Collected data entries:
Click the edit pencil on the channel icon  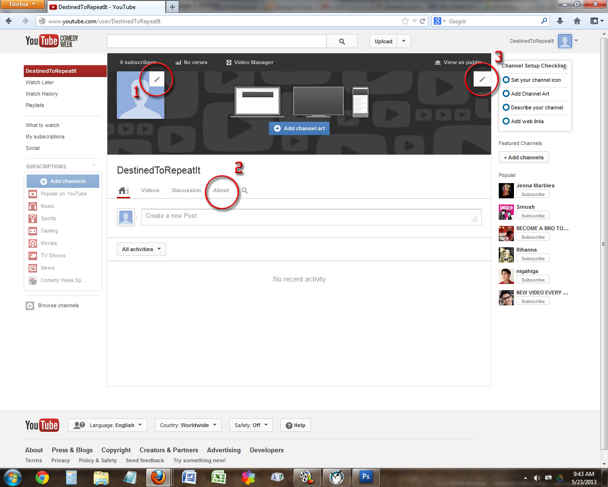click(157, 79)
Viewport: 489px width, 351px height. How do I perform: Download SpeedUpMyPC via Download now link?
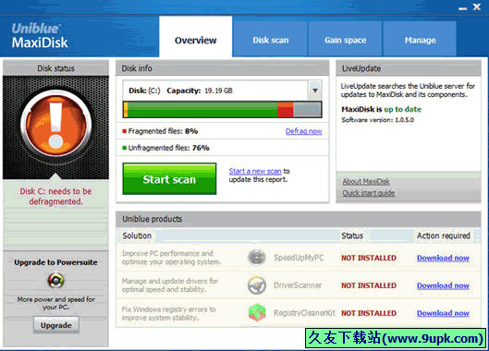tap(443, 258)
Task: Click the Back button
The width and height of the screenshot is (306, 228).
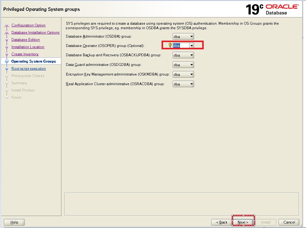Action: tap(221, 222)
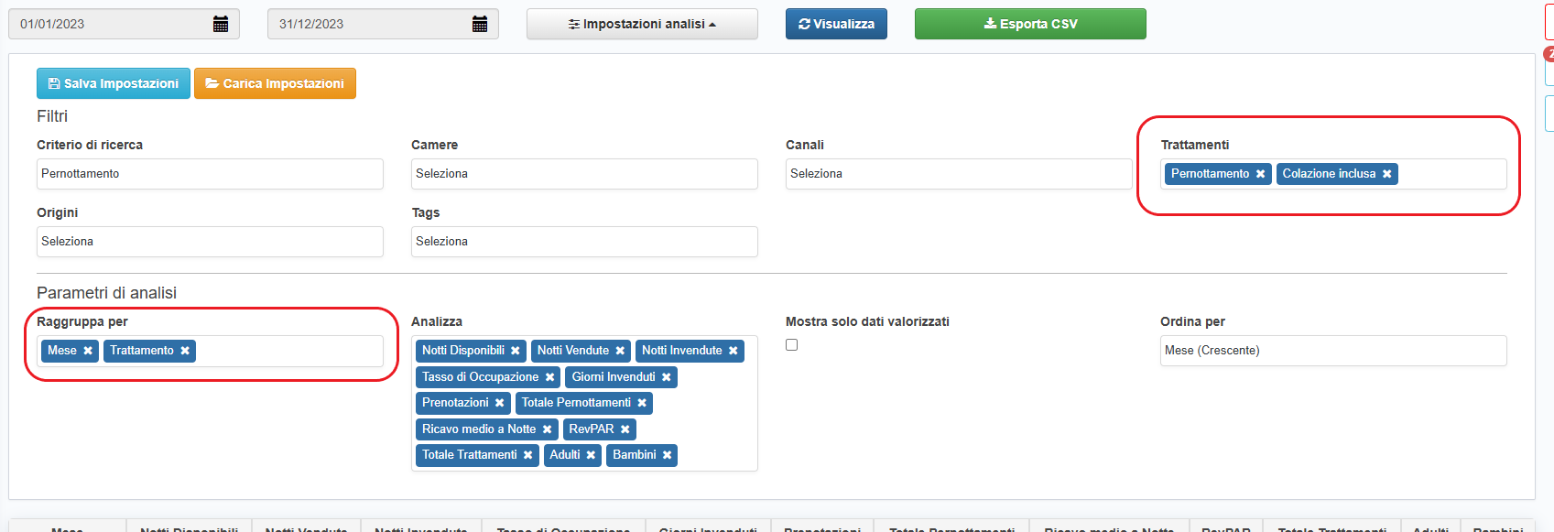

■ WORK TASK
Leaving the pictures out, copy exactly the lines from the line that contains "Task: Click the Back button" to the last line of the data, both ends included.

■ ANSWER
Task: Click the Back button
The width and height of the screenshot is (306, 228).
Action: tap(221, 222)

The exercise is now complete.